Problem details
Find each line in the records below that contains the word "height", with case counting, and copy those lines out in full.

*-*-*

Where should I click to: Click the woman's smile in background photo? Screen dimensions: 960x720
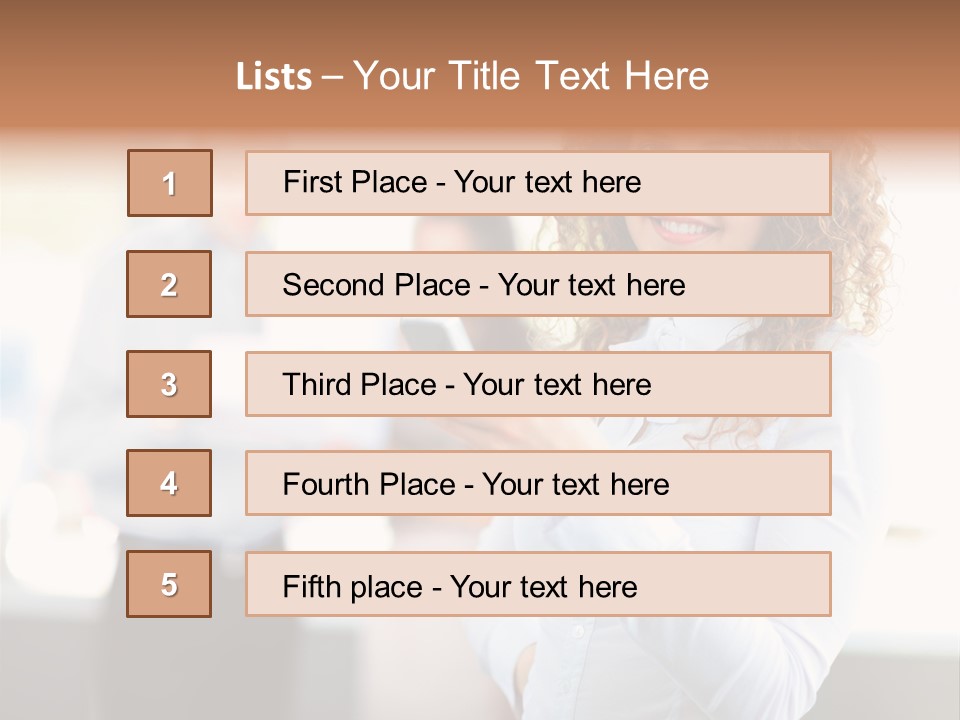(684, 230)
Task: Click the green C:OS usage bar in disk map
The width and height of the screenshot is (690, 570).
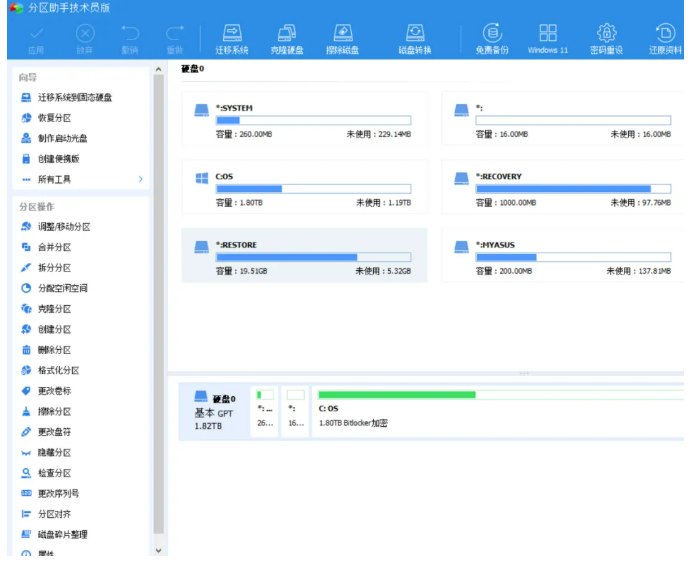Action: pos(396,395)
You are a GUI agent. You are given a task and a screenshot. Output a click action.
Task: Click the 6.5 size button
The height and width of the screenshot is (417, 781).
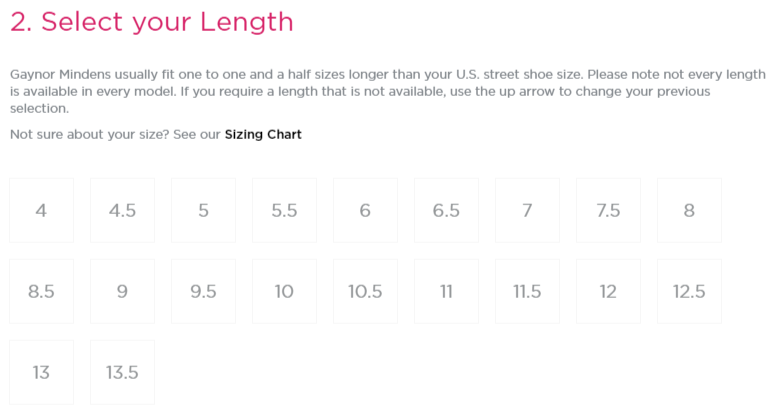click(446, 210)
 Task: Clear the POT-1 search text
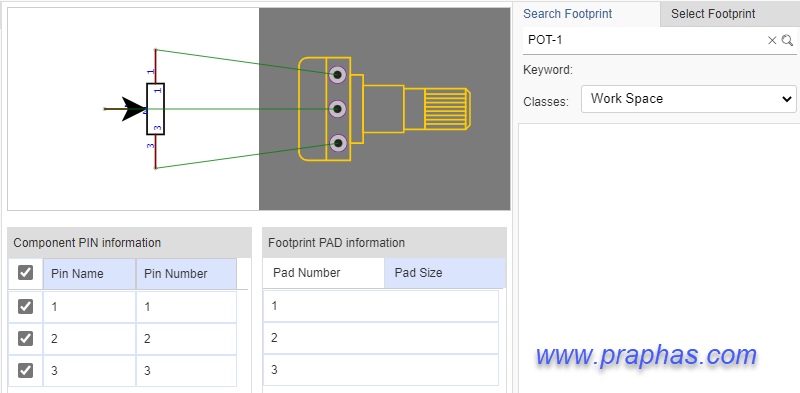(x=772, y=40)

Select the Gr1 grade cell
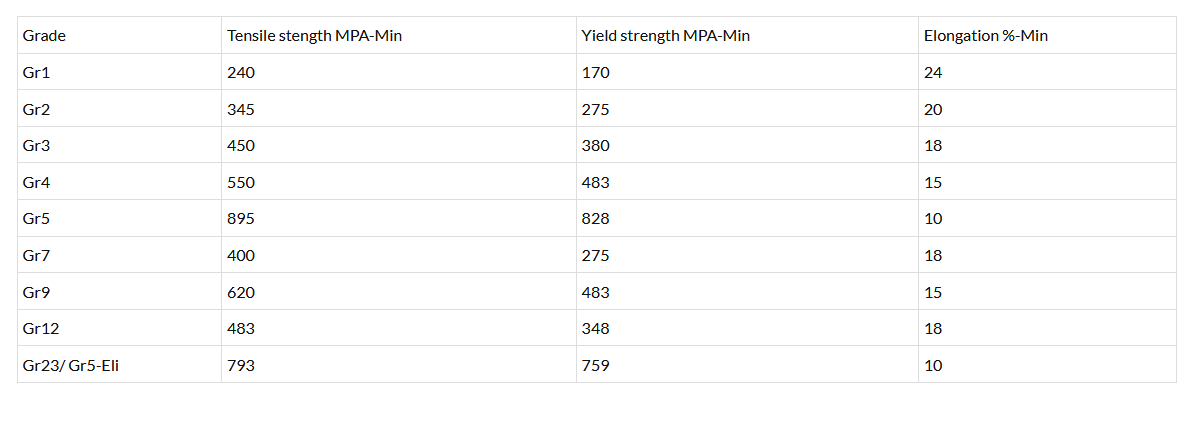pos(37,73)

*-*-*

Exercise response
The width and height of the screenshot is (690, 570).
The height and width of the screenshot is (417, 781).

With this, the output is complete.